Sábado, 20 Abril

«Lisbon Revisited» por João Miranda

Edgar Pêra sempre teve um estilo muito próprio. Goste-se ou não, pode reconhecer-se um dos seus filmes facilmente por causa desse estilo. Nestes últimos tempos, Pêra tem-se dedicado ao 3D, uma tecnologia nova e com novos desafios. Depois do segmento CineSapiens em 3X3D, que tinha também segmentos de Peter Greenaway e Jean-Paul Godard, o realizador apresenta agora este Lisbon Revisited numa versão diferente da que apresentou em Locarno, mas, como anunciou no início da sessão, ainda não na versão final.

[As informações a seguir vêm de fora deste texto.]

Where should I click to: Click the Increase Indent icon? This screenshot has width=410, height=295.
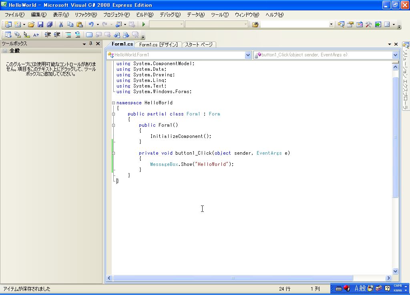pos(57,35)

O 3D no cinema tem vários problemas: desde os óculos utilizados (alguns usam pilhas que se gastam, tendo como consequência que a imagem pareça mais escura e o 3D não funcione), às vertigens e dores de cabeça que causam a alguns espetadores, até ao preço mais elevado dos bilhetes. Há ainda outros problemas com a tecnologia: há uma redução da luz e das cores; as imagens nem sempre funcionam (a maior parte das vezes, o valor estético da imagem em 2D ou 3D é o mesmo e a maior parte das imagens que funciona nesta tecnologia são as que “saem” do ecrã, que têm de ser apanhadas completamente na imagem ou os seus limites físicos acabam por achatá-la); as sobreposições de duas imagens não funcionam porque pressupõem profundidades diferentes e acabam por causar mais confusão do que uma transição simples; e a utilização de legendas é um pesadelo (porque acabam por interferir com a simulação do 3D). Por essas razões, o 3D não passou nunca de um truque de feira, uma tecnologia insuficiente que as produtoras tentam impingir às audiências por questões de direitos de autor e de poder oferecer algo mais do que a televisão.

Lisbon Revisited sofre dessas adversidades todas: só algumas imagens funcionam, a maioria forçada com jogos de luzes para poder reforçar o efeito, e as legendas por vezes nem sequer se conseguem ler ou conseguem, mas a custo da imagem que se “desfaz”. Pêra traz outros problemas com o seu estilo: a pós-produção que tanto o atrai acaba aqui por funcionar contra a ilusão, a saturação das cores achata a imagem, criando uma imagem com níveis diferentes, mas sem profundidade.

Mas nem sequer são esses os problemas de Lisbon Revisited. Será sempre de esperar que uma tecnologia nova levante dificuldades e que haja usos experimentais dela, com resultados melhores ou piores. Pêra tem pelo menos o mérito de querer explorar a tecnologia, apesar do seu estilo se sobrepôr de forma tão marcada. O verdadeiro problema do filme é conseguir fazer que, com o pretensiosimo das vozes, associado à selecção de textos, ao desenho sonoro e ao experimentalismo da imagem, Pessoa soe mal. E é preciso algum trabalho para que Pessoa soe mal. Infelizmente, Pêra consegue-o. No final ficamos com um filme de uma hora dele a perseguir gaivotas à beira-mar e gatos no cemitério ou agachado no meio das ervas, com um desenho sonoro agressivo, com ideias pretensiosas reforçadas pelas leituras de fragmentos de textos que pouco ou nada têm a ver entre si e com o estilo de Pêra a arrasar qualquer ilusão: de 3D ou do seu mérito.

O Melhor: A vontade de experimentar.
O Pior: Fazer com que Pessoa soe tão mal.